▸ PROBLEM TO WORK ON: Within the listing below, please show every line carrying the string "agent".

Start of MATERIAL TO PROCESS

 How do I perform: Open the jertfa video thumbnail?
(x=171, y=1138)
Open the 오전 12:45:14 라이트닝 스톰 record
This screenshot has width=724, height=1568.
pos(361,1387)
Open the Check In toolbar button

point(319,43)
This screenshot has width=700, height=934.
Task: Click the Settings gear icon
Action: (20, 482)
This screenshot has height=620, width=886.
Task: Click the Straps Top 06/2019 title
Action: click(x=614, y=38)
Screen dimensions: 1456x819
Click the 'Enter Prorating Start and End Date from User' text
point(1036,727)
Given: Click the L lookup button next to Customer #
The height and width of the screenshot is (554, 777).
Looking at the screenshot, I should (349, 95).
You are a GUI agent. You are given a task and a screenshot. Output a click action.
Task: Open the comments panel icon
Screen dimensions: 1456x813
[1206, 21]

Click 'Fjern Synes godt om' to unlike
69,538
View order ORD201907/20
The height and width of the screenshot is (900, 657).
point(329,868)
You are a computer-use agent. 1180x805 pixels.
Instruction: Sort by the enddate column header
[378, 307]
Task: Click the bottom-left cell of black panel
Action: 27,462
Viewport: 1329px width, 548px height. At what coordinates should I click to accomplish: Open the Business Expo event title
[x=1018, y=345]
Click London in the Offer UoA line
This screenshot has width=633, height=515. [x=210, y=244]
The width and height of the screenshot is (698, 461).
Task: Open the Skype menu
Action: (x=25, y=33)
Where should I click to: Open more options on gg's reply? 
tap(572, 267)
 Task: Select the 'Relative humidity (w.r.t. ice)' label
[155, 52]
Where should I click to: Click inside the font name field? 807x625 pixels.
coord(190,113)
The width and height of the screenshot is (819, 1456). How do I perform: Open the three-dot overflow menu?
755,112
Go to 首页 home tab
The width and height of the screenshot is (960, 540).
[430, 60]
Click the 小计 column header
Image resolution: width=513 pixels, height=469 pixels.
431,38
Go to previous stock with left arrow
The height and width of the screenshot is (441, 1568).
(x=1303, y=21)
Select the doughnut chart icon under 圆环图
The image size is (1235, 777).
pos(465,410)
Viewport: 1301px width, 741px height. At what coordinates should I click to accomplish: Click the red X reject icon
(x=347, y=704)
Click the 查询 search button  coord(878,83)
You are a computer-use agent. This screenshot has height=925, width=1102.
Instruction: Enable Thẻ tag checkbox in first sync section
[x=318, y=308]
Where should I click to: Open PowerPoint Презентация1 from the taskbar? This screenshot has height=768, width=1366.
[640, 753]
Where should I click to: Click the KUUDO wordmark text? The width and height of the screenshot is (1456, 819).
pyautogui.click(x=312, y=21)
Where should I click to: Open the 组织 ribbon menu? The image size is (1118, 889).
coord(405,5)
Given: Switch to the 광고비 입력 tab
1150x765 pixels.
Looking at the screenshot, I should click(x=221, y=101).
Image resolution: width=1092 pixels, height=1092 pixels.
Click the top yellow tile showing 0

End of MATERIAL TO PROCESS

▸ FINISHED TASK:
You are a GUI agent. You are given a task and a screenshot. Output a click action.
You are a computer-use agent. 1180x805 pixels.
You are a computer-use agent. This screenshot has height=925, width=1102.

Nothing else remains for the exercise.